Danach steht „Live Wire“ auf dem Programm. Zögernder Beginn bevor es in einen eingängigen Rhythmus mündet. Die Strophen ziehen sich etwas, der Refrain noch mehr. Das Solo steigert sich im Gegensatz zu den anderen noch etwas und ist auch angenehm lang. Dann wieder eine parallele zum ersten Track: Man hat schon den Ausklang im Ohr, da geht es doch noch mal weiter. Nach mehrmaligem Refrain kommt noch ein weiteres Solo, das den Song abschließt.Zu „T.N.T“ braucht man wohl nicht viel sagen. Jedes Rockerherz wird diesen Kultsong kennen. Eines der AC/DC Klassiker.
“Can I Sit Next To You Girl” ist die Single, die vor dem Album Release 1975 herausgebracht wurde. Ein harscher Sound der klassisch und schnell ist. Mittendrin wird es manchmal etwas ruhiger. Dieser Teil wird immer wieder gut eingeschoben. Zum Ende explodiert der Gesang etwas und ist aggressiver. Das ist kein Abbruch und tut dem Album gut.
„Little Lover“ ist wieder sehr träge. Langgezogene Riffs und Drums bereichern den Song. Dieses Lied ist etwas langweilig weil die Geschwindigkeit nicht richtig stimmt.
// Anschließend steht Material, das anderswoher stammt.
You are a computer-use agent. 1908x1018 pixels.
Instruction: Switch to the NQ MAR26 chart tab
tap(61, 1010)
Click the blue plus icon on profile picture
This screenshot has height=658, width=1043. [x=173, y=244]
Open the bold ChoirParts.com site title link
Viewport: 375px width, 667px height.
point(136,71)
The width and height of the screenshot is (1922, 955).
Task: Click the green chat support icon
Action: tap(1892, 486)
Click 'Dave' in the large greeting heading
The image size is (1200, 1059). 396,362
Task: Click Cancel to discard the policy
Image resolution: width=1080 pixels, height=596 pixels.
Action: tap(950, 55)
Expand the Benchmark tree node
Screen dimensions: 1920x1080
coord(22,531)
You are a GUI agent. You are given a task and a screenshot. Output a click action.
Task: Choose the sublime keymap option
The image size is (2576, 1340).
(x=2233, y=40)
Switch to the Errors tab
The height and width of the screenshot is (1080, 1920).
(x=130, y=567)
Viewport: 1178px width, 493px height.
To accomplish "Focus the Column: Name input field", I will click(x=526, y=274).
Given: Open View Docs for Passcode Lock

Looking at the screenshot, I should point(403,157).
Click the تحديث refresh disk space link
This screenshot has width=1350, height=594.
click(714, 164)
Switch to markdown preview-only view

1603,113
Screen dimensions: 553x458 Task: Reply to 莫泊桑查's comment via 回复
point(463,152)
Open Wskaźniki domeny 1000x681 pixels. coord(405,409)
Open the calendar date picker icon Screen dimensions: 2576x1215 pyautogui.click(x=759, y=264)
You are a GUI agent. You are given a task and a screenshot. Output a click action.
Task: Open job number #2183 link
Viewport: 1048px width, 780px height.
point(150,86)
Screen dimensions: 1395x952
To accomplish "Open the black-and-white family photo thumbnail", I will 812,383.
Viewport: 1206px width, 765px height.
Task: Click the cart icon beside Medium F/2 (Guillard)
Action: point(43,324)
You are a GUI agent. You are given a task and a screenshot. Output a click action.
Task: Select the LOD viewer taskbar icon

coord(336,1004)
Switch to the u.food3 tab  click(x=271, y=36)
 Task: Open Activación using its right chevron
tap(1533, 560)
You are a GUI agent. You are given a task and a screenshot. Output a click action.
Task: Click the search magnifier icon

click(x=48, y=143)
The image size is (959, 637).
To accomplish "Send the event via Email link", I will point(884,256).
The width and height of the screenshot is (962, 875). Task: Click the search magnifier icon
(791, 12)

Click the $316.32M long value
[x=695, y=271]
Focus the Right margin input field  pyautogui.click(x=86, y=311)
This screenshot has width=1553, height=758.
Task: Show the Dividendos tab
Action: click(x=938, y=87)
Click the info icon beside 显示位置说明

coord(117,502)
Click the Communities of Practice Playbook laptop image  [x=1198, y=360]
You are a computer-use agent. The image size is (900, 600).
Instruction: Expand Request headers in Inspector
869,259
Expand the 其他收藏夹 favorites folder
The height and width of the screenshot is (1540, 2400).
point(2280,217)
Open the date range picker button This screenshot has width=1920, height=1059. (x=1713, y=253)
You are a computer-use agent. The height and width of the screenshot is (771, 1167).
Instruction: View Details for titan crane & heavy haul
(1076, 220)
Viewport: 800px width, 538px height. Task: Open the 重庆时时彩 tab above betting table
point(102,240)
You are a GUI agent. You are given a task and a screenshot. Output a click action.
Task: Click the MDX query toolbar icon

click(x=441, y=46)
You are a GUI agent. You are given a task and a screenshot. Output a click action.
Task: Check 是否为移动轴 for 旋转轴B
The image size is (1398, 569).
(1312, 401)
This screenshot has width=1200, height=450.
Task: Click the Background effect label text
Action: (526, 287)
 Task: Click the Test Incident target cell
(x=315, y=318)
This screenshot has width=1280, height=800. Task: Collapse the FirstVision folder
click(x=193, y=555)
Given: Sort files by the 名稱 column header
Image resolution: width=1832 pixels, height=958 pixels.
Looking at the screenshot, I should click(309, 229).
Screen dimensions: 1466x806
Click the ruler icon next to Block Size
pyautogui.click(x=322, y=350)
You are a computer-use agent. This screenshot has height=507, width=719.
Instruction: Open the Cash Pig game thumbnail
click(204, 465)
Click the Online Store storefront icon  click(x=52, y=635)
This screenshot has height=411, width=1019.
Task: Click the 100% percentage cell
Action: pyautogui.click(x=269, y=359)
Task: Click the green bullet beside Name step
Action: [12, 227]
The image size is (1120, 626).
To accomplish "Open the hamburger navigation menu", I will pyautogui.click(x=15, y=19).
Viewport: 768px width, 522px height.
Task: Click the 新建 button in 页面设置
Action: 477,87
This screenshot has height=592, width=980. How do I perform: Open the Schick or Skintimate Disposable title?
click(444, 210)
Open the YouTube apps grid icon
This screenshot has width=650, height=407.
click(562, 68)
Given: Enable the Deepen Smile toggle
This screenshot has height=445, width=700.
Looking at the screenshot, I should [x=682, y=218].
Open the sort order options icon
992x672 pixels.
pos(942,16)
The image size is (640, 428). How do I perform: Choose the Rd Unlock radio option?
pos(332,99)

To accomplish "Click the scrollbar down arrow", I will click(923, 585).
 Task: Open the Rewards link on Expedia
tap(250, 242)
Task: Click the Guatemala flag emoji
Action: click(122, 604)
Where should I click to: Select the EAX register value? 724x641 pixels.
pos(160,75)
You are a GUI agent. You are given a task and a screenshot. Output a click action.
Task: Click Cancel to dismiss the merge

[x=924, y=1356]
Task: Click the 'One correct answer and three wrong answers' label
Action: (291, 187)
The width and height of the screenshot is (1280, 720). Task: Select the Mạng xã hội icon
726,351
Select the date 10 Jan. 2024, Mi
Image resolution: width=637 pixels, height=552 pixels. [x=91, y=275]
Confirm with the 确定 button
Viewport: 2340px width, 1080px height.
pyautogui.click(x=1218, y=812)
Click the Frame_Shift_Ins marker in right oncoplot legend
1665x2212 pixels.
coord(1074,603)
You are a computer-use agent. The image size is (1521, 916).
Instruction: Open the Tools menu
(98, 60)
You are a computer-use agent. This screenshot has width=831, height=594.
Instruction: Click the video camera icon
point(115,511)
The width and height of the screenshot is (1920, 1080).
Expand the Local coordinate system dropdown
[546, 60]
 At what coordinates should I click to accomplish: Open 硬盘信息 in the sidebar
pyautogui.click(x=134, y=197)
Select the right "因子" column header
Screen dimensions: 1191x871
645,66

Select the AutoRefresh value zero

Dazu klingt der Refrain etwas „schwul“. Durch das Solo kommt ein bisschen mehr Pepp rein, kann aber nichts mehr rumreißen. Dann noch ein weiterer Ausrutscher. In der letzen Minute bleibt das Lied auf einmal hängen bevor es dann ausklingt.

Mit „She’s Got Balls“ wird es wieder besser. Dieser Song rockt zwar auch nicht viel mehr kommt trotzdem besser als „Little Lover“. Wieder mal ein typischer AC/DC Song der sich zu den anderen Tracks der LP gut einfindet.Mit „High Voltage“ kommt dann der Titeltrack. Zum Schluss nochmals ein runder Song der sich von den letzten beiden stark differenziert. Mehr Rock wird hier geboten und der „Gruppengesang“ im Refrain. Als Abschluss noch mal ein tolles Solo von Angus, auch wenn es zu kurz ist.
„High Voltage“ ist sicherlich kein Meilenstein der Rockgeschichte, aber auch kein Album das man einfach ignoriert im Regal verkommen lassen sollte. Wer den Stil von AC/DC mag kann hier nicht viel falsch machen und bekommt Klassiker wie „T.N.T.“ oder „The Jack“ geboten.